Grundsätzlich gibt es nur einen Weg dies zu tun: durch die Anwendung physischer Gewalt."
Eine ähnliche Formulierung verwendet Rand auch in Textbook of Americanism. Der Umfang der Gewalt ist bei Rand aber nicht begrenzt auf die offensichtliche physische Gewaltanwendung, wie z. B. das Erschießen eines Menschen oder das Abbrennen seines Hauses. Rand spricht ausdrücklich auch von "indirekten Formen" von Gewalt, wie z. B. Betrug oder einseitige Vertragsverletzung. In einer Fragestunde in der Ford Forum Hall befürwortet Rand auch Gesetze gegen üble Nachrede und Verleumdung. In ihrem Aufsatz The Nature of Government definiert Rand den Begriff Betrug folgendermaßen: "Betrug beinhaltet eine ähnlich indirekte Form von Gewalt. Er besteht aus dem Erhalten von materiellen Werten ohne den Konsens des Eigentümers, unter Vortäuschung falscher Tatsachen oder Versprechungen."

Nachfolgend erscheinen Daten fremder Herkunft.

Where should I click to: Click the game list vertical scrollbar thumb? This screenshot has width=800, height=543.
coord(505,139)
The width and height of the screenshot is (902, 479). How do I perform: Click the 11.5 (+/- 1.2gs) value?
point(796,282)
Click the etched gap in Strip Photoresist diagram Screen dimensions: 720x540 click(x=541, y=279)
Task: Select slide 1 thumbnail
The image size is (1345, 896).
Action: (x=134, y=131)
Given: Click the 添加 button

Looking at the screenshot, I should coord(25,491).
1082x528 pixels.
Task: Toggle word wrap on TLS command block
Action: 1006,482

Geht man von einem erweiterten Gewaltbegriff aus, dann läßt sich auch die Frage beantworten, ob etwa Betrug in einer objektivistischen Gesellschaft zwar moralisch verwerflich, aber ansonsten strafrechtlich nicht relevant wäre, wie es immer wieder objektivistischen Kreisen diskutiert wird. Richtigerweise weist Joseph Rowlands in einem Beitrag für solohq.com darauf hin, dass Betrug eine Form von Diebstahl ist, eine sanfte, stille Form von Diebstahl. Aber auch bei einem Diebstahl ist es ja charakteristischerweise so, dass der Dieb keine offene physische Gewalt anwendet -anders etwa als bei einem Raub-, um sich unrechtmäßig eines fremden Eigentums zu bemächtigen. Das Diebstahlopfer könnte möglicherweise nicht einmal bemerkt haben, dass ihm etwas gestohlen wurde. Legt man allerdings den Maßstab "gegen den freiwilligen Konsens" an, dann wird deutlich, dass es sich um eine Initiierung von Gewalt handelt. Ebenso sieht es im Fall des Betrugs aus. Das Problem ist allerdings, dass oberflächlich betrachtet das Opfer freiwillig sein Eigentum aufgibt, somit das Kriterium des freiwilligen Konsens gegeben wäre. Es könnte sich somit nicht um eine Form von Diebstahl handeln. Betrug basiert auf einem ökonomischen Austauch von Gütern oder Dienstleistungen, wobei allerdings eine Seite ihren Teil der vertraglichen Verpflichtungen nicht erfüllt. Weil der Übergang der Eigentumsrechte konditional ist, ist ein Betrüger zwar zu einem Besitz gekommen, er ist aber nicht Inhaber der legalen Eigentumsrechte. Wer mit einem ungedeckten Scheck ein Auto kauft, handelt nicht anders als ein Dieb, weil das Rechtsgeschäft durch einen Mangel auf der Seite des Käufers gar nicht zustande gekommen ist, auch wenn das Auto bereits freiwillig übergeben wurde. Betrug wird üblicherweise dann angewendet, wenn es problematisch ist, sich eines Eigentums durch direkten Diebstahl zu bemächtigen, was aber nichts an der Tatsache ändert, dass sich um eine Form des Diebstahls handelt. Da es sich um eine spezifische Form der Verletzung von Eigentumsrechten handelt, ist Betrug auch zu unterscheiden von anderen Fällen von Täuschung. Wenn Menschen lügen, d. h. Tatsachen anders darstellen als sie sind, verletzten sie dadurch noch nicht unbedingt Eigentumsrechte, auch wenn sie moralisch verwerflich handeln.